In the BERT README they mention:
"The input is a plain text file, with one sentence per line. (It is important that these be actual sentences for the "next sentence prediction" task). Documents are delimited by empty lines."
So I want to keep these empty lines where possible, so that BERT knows where a document ends for its next-sentence-prediction task (where a randomly sampled document is used as a negative example for its NSP task).

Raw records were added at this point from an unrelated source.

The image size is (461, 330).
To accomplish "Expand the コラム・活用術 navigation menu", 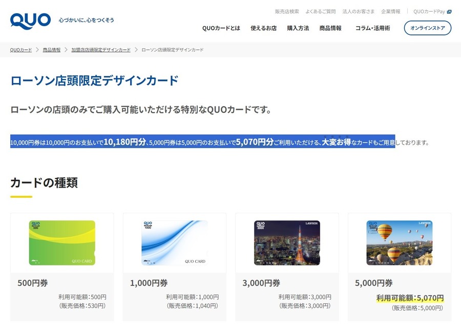I will click(x=372, y=28).
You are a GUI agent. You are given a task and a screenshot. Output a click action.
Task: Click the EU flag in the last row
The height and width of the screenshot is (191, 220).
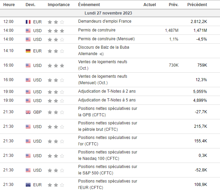[x=28, y=185]
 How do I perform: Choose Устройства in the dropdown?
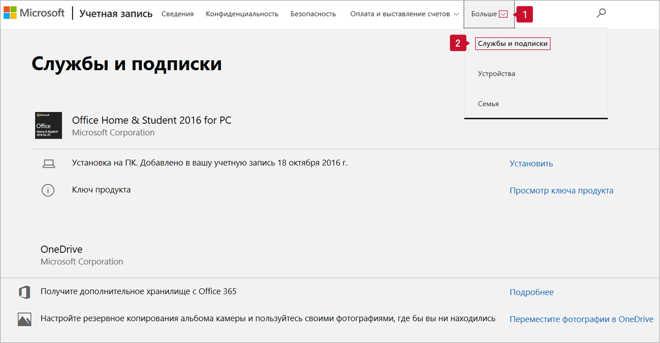[496, 74]
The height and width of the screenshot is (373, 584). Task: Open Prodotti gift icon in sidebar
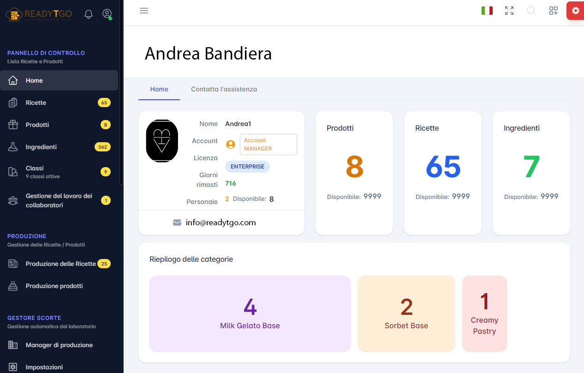13,125
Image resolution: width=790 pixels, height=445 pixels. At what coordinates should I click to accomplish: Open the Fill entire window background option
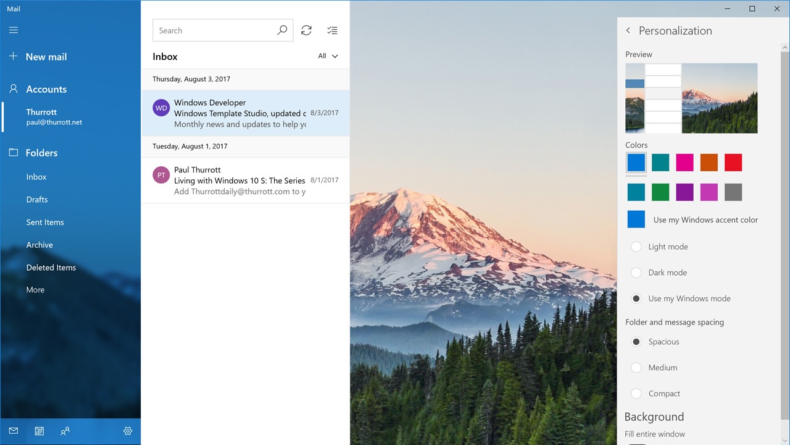click(655, 434)
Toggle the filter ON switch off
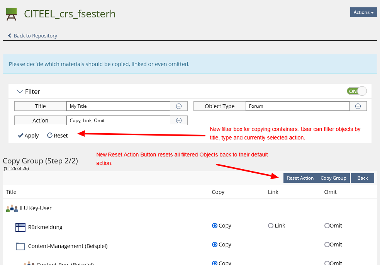Viewport: 380px width, 265px height. (356, 91)
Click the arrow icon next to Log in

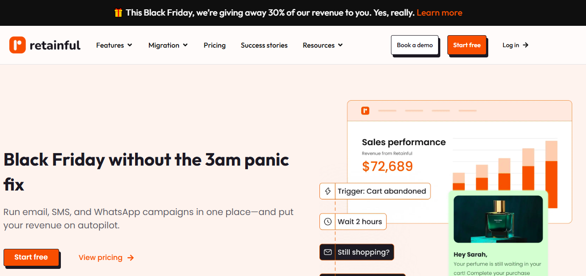coord(526,45)
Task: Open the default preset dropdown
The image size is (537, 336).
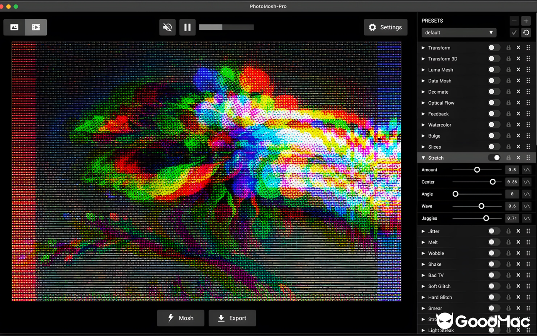Action: 459,32
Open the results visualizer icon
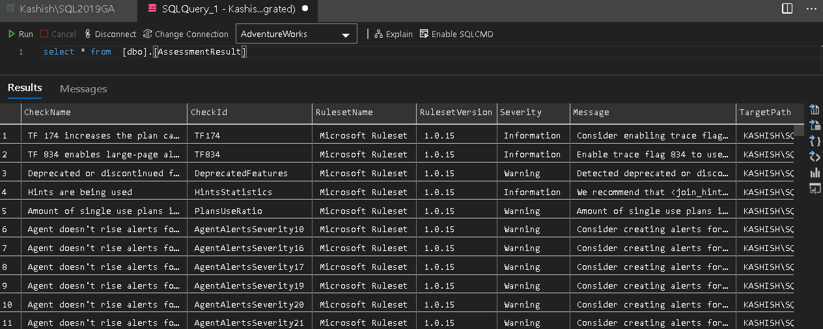The image size is (823, 329). click(815, 188)
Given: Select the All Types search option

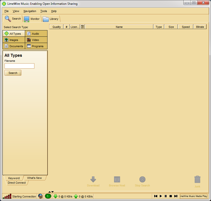Looking at the screenshot, I should [x=14, y=33].
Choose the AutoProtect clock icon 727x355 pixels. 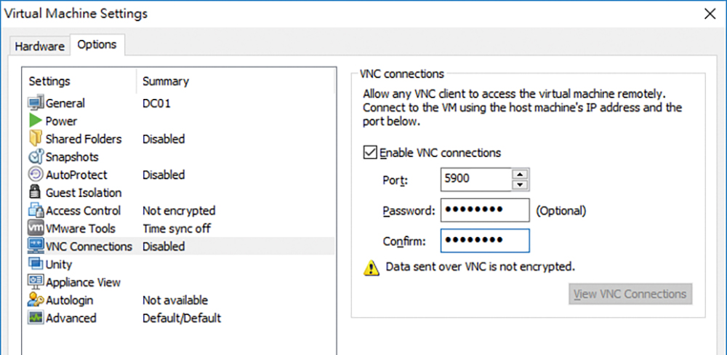[36, 175]
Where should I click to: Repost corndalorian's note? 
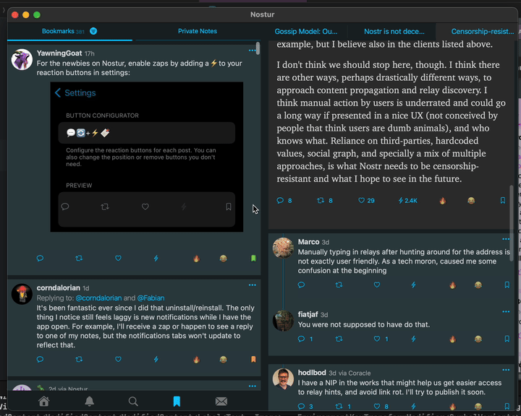point(79,359)
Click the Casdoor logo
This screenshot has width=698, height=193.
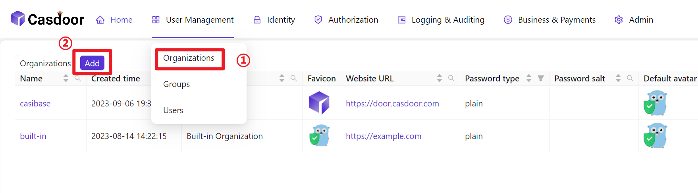47,19
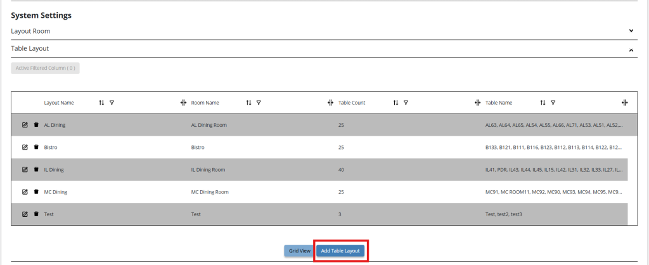Delete the Test layout row

[36, 214]
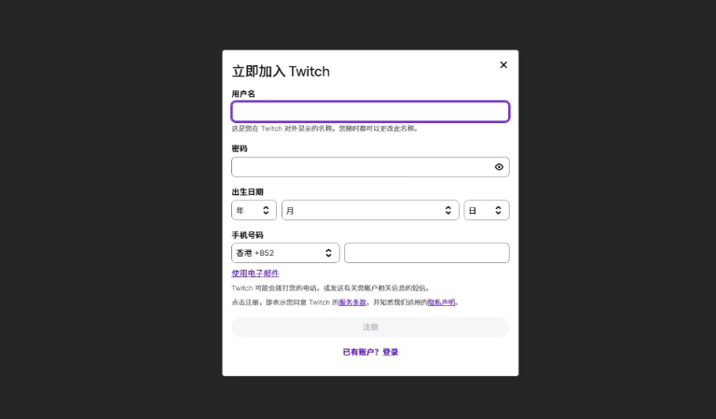Click the 出生日期 birth date label
Viewport: 716px width, 419px height.
[247, 192]
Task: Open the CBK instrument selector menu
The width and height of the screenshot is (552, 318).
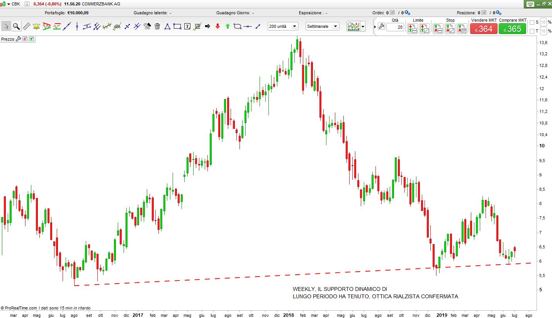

I'm just wondering would it be possible to add a feature to OpusFilter where the user can specify to keep empty lines? In my current configuration below, empty lines are removed from the example.txt
file.
common:
output_directory: tests/data
steps:
- type: filter
parameters:
inputs: [example.txt]
outputs: [example-filtered.txt]
filters:
- LengthFilter:
unit: word
min_length: 1
max_length: 100
- LongWordFilter:
threshold: 40
- HtmlTagFilter: {}
- CharacterScoreFilter:
scripts: [Latin]
thresholds: [0.5]
- LanguageIDFilter:
name: langid
id_method: langid
languages: [ga]
thresholds: [0.5]
- LanguageIDFilter:
name: cld2
id_method: cld2
languages: [ga]
thresholds: [0.5]
Thanks for the suggestion! This does sound like a useful feature.
I considered what would be the best way to implement it. A global pass_empty
setting for the filter
command would sound the best for me, but unfortunately it is difficult to do with the current implementation based on iterators and generators.
The second option is to fix all individual filters either to pass the blank lines through or add an option for that. I went through the simple filters implemented in the filters
module, and noticed that LengthRatioFilter
and LanguageIDFilter
actually didn't return very sensible results on blank lines. I fixed those and also added pass_empty
option for LengthFilter
. With these changes, I think your example should work.
However, this is not completely solved yet. I haven't looked at e.g. on the behavior of the language model and alignment filters on empty data.
Hi Sami,
Thank you for your prompt response and changes. You're right, the blank lines are still included with my example file/config now which is very helpful, thanks!
No worries that the language model and alignment filters do not support this yet. The above changes should be ok for my needs so there's no rush with this from my end but I will leave it to you to decide if you want to keep the issue open until they are changed.
I added score_for_empty
option for CrossEntropyFilter
, CrossEntropyDifferenceFilter
, and WordAlignFilter
. When set to a value lower/higher than the threholds, it can be ensured that the empty lines are always passed/rejected. For WordAlignFilter
, I noticed that eflomal
actually fails for empty input, so I needed to set a default value.
As far as I see, keeping black lines should now be possible for all the implemented filters.